◆ TASK DETAILS: Among the lines below, some may contain the string "above". Say how many do, and give nothing besides the number.

++++++++++

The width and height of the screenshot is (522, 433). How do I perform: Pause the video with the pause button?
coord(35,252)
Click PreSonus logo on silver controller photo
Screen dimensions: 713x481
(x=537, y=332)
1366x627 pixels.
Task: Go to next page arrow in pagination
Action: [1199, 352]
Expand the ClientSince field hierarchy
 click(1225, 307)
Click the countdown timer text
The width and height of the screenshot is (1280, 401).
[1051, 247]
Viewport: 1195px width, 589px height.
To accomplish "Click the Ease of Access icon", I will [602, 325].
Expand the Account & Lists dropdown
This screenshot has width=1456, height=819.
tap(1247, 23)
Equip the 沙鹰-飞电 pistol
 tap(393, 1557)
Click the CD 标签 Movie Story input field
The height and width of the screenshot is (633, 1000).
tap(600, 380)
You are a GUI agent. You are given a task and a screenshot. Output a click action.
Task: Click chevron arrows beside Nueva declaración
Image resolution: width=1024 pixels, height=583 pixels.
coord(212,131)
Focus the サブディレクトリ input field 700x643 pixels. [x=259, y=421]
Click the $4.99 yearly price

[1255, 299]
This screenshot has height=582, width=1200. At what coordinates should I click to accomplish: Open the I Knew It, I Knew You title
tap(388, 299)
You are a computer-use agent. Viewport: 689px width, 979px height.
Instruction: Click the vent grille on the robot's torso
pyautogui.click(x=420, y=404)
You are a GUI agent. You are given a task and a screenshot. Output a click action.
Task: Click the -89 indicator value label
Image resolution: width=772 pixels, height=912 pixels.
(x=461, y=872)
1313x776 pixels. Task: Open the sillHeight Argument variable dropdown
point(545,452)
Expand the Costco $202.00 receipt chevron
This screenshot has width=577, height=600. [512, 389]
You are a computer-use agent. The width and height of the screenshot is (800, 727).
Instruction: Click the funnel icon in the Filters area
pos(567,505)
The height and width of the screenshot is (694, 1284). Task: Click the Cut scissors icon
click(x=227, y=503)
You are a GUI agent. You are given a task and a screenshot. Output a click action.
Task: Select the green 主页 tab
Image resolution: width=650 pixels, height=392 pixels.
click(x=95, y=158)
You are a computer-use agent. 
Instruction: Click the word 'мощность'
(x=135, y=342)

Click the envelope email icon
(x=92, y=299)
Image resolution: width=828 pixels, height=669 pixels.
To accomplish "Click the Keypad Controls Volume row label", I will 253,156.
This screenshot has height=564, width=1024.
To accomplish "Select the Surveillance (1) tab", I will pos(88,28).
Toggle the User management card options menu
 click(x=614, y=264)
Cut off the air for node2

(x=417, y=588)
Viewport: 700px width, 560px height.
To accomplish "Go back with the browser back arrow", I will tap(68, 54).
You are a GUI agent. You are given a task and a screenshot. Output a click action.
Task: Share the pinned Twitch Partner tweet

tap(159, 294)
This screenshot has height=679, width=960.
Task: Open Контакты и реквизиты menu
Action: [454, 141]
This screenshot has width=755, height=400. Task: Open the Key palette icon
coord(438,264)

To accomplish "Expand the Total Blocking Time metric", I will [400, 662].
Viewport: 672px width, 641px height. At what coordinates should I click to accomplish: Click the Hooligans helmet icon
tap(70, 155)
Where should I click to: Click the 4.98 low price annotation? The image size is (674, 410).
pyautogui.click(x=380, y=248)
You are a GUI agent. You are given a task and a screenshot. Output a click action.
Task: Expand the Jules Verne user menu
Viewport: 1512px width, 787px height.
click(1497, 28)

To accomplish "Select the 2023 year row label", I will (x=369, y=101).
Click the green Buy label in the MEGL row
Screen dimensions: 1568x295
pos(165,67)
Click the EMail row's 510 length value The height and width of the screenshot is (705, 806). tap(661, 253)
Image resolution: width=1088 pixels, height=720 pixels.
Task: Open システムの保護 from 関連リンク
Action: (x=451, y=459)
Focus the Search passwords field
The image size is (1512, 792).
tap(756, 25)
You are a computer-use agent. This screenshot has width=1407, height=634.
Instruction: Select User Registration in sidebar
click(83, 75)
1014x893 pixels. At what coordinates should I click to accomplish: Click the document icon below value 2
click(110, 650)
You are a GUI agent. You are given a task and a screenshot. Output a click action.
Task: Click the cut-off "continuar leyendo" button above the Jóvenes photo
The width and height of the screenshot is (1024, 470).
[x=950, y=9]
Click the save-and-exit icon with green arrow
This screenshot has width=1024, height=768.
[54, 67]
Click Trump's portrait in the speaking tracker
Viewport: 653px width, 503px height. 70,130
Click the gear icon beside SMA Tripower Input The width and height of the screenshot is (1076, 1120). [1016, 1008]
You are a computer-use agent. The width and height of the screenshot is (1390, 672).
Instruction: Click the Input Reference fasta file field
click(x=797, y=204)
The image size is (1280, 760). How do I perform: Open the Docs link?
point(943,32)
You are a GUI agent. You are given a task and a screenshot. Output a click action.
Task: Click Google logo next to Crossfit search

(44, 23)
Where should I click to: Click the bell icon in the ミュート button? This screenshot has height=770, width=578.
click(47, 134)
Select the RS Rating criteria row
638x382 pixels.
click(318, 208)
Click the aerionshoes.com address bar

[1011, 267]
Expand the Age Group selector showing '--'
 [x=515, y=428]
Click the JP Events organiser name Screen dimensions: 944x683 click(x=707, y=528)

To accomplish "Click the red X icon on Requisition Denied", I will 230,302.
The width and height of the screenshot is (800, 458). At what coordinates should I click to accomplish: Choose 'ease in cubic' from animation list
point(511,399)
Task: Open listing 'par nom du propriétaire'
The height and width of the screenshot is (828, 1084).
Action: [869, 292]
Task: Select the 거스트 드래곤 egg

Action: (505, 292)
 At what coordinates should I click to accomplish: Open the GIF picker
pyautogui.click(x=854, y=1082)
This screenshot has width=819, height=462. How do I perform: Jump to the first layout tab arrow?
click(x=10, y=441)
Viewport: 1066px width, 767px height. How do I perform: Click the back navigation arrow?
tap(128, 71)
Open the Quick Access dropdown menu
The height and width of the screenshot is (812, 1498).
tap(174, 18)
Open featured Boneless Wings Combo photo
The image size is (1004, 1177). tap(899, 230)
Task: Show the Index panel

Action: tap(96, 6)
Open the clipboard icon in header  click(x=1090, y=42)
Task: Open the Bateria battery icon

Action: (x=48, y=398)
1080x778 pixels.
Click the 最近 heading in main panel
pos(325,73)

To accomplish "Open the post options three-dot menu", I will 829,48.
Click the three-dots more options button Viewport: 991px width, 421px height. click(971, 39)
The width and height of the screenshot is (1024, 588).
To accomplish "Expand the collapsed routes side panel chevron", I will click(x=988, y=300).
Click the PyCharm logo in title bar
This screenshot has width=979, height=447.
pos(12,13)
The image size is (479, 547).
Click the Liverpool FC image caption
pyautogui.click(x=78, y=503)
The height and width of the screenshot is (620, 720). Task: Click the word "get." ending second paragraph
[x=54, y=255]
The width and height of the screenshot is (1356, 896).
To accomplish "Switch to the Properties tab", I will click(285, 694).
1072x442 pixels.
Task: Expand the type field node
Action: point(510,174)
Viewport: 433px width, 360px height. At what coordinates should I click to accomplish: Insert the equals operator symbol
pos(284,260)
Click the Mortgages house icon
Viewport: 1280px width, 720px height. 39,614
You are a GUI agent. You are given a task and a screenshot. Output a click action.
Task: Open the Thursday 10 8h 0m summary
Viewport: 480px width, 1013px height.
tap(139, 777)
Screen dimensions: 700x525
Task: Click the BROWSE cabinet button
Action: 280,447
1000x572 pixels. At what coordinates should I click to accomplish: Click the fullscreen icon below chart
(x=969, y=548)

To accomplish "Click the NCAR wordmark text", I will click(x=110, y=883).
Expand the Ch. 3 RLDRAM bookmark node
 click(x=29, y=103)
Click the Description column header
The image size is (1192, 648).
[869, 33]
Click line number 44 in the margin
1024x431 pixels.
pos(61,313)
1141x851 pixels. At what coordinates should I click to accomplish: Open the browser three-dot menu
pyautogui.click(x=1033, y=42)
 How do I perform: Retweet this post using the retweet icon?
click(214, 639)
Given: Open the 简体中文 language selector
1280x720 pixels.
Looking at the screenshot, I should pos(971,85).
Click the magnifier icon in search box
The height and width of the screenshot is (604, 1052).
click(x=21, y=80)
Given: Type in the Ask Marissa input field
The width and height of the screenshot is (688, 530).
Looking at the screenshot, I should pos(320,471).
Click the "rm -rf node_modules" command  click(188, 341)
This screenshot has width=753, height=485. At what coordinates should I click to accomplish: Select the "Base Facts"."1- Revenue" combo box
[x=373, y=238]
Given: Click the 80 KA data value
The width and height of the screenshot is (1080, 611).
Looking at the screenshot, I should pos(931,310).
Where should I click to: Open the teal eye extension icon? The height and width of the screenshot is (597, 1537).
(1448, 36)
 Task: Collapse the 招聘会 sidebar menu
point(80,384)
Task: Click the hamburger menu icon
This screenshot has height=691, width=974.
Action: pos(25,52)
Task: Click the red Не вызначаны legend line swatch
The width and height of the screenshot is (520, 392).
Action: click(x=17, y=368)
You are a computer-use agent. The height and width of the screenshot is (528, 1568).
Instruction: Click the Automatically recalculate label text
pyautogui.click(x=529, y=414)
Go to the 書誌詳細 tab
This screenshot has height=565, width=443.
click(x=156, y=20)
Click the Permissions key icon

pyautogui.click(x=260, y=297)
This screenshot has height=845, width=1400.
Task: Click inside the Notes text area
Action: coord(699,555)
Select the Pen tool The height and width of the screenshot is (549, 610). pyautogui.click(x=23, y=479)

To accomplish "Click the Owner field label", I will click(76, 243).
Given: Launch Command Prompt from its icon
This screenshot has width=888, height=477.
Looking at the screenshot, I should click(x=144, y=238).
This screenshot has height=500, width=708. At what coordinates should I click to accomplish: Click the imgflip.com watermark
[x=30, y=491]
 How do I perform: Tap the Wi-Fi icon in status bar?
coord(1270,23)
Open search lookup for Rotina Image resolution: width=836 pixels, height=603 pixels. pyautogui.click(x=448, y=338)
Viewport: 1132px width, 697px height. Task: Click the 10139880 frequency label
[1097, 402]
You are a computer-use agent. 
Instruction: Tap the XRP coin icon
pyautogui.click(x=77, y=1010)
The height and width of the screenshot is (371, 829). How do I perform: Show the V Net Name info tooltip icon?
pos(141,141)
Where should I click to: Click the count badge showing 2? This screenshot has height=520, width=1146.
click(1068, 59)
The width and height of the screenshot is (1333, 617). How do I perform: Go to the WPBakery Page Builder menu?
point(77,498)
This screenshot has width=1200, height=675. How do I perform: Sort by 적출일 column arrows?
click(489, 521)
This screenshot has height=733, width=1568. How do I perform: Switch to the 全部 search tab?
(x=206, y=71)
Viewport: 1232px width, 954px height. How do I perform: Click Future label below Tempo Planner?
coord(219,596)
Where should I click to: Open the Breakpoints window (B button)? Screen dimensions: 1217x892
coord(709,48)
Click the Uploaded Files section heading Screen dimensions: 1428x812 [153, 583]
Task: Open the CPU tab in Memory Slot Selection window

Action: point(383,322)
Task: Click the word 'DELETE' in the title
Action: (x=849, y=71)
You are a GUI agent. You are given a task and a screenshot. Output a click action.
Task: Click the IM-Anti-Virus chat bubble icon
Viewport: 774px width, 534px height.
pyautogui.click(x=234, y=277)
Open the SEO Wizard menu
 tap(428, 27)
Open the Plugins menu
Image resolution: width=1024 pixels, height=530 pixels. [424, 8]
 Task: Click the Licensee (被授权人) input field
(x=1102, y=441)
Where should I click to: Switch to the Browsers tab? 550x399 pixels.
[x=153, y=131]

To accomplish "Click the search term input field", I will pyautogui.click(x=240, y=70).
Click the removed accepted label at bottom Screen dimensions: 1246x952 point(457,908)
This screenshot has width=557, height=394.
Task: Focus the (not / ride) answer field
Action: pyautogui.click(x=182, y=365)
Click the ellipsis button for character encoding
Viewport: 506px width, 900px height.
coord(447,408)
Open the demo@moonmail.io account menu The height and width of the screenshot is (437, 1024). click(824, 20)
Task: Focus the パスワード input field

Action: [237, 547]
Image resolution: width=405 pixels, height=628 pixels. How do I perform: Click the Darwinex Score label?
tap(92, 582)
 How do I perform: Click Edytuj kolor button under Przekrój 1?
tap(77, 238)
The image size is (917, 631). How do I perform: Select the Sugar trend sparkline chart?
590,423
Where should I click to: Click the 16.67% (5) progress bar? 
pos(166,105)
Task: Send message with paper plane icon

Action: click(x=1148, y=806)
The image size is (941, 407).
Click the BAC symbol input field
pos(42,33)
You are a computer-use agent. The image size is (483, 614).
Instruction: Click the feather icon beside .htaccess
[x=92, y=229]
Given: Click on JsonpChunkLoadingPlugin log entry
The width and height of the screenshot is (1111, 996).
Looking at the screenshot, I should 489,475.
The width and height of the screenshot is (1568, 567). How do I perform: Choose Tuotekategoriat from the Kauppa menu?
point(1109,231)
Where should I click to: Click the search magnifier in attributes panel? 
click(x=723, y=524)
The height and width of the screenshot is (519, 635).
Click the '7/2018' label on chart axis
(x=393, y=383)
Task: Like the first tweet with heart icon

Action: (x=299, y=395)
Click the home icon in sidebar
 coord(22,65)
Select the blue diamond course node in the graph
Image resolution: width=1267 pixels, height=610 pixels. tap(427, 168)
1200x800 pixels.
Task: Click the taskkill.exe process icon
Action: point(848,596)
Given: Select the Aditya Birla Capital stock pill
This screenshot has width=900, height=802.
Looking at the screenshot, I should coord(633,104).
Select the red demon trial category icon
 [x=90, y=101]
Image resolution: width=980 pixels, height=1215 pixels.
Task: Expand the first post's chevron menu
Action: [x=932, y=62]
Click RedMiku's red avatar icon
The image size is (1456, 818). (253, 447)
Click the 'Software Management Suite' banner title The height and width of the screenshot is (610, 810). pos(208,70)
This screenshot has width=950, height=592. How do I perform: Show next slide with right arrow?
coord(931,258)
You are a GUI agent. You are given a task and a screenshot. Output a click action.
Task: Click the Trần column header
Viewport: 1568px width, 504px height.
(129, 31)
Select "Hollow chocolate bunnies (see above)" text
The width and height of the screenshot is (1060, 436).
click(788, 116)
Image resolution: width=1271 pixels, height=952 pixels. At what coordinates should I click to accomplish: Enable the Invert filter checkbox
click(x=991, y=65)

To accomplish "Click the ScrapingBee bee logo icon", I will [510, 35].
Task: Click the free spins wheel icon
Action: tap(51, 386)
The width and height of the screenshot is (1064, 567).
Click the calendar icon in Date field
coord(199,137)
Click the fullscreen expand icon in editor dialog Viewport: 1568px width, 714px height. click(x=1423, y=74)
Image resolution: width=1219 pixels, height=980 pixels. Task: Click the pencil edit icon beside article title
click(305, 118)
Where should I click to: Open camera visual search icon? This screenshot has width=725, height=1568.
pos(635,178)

++++++++++

◆ EXERCISE RESULT: 2